Sans être à plein régime, nous avons travaillé toute l’année sur le concept. On s’était donné comme échéance d’être en chantier au plus tard en mars pour avoir des chances d’aligner un projet gagnant. L’échéance approche et les choses n’ont pas avancé du côté du financement. Ce n’est pas à moi de parler pour l’équipe de Xabi Fernandez (lire son interview à Tip & Shaft ici), mais nous ne sommes clairement pas prêts à y aller. Reste le plan B de s’aligner sur un ancien Imoca refité. D’une manière générale, ce serait dommage que peu de bateaux soient construits car cette course pourrait accoucher d’Imoca vraiment très excitants.
Et la Coupe, quel regard poses-tu sur les AC75 ?
Je suis toujours ça de très près – il est d’ailleurs possible que je m’implique dans un team. La Coupe est devenue un créneau très spécifique, sur des machines très extrêmes. Même si, par définition, il n’y a besoin que de deux bateaux et trois régates pour une édition, ça n’a pas l’allure de ce qu’on a pu voir par le passé. Plus globalement, je trouve que le monde de la course perd un peu de sa force. A part les Imoca, il y a peu de prototypes en construction. Nous faisons un 125 pieds qui sera mis à l’eau en Finlande à la fin de l’été, il y a quelques IRC, mais le marché s’est tari. Et l’olympisme s’est renfermé dans une niche très « one design ». A côté de ça, le marché de l’occasion est très actif en IRC et en ORC car ce sont deux jauges qui détestent l’innovation. J’espère que je me trompe, mais on va vers un vide que le marché n’a pas vu depuis longtemps…
L’apparition du vol a beaucoup renchéri les coûts et élevé le niveau de professionnalisation. Est ce qu’on peut y trouver une cause du tarissement que tu évoques ?
C’est une excellente question et c’est sans doute un peu tôt pour donner une réponse définitive. Le vol en soi, c’est quelque chose d’extraordinaire. Mais c’est vrai que ça impacte énormément les coûts. Tu ne peux donc évoluer que sur de petits dériveurs ou dans le contexte de la Coupe. Mais sur un AC 75, si tu fais le ratio entre les 11 navigants et les 120 techniciens, c’est terrible. Cet appétit pour le vol nous a sans doute trop poussés vers des bateaux hyper techniques. Je crois que la Coupe devrait se tourner davantage vers les navigants. On n’a pas besoin d’avoir des bateaux aussi complexes pour organiser une très belle régate. Il y a seulement quatre équipes avec des budgets faramineux et lorsque tu vois le temps passé sur l’eau, c’est dérisoire. Mais la Coupe reste la Coupe… Comme dans tout domaine, l’évolution est oscillante. Je pense qu’il y aura un réajustement pour aboutir à un nouvel équilibre.

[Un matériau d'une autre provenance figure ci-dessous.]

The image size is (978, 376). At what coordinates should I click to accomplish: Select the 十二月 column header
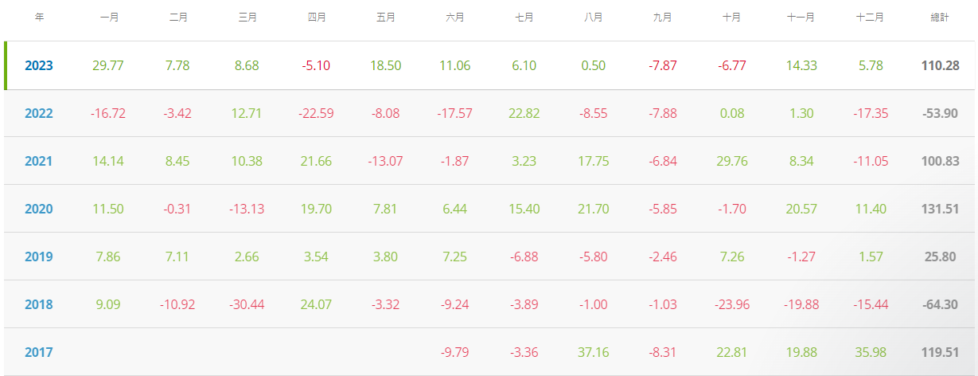coord(871,17)
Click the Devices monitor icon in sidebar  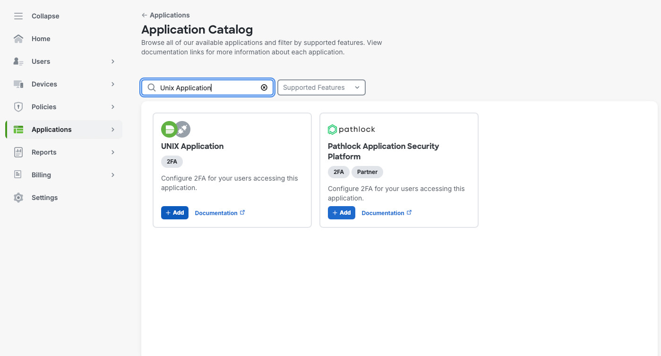(18, 84)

Des réglages de foils sous haute surveillance. L’arrivée des nouveaux foilers et l’observation de l’ensemble de la flotte par René Boulaire, le jaugeur officiel, ont conduit l’Imoca à interroger son Comité des Règles de Classe (CRC – composé de Daniel Andrieu, Philippe Pallu de la Barrière et Simon Forbes, directeur technique de World Sailing) à l’automne dernier. “Telle qu’était formulée la règle, cela pouvait conduire à des interprétations à la limite du cadre et de l’esprit, explique Antoine Mermod, le président de la classe. La Transat Jacques Vabre s’est courue sous un régime d’exception et le CRC a rendu son interprétation après la course, ce qui a conduit certains à revoir leur système“. L’interprétation 34.2019 – consultable sur le site de l’Imoca – précise plus clairement les degrés de liberté dans la rotation des paliers haut et bas utilisés pour guider les foils.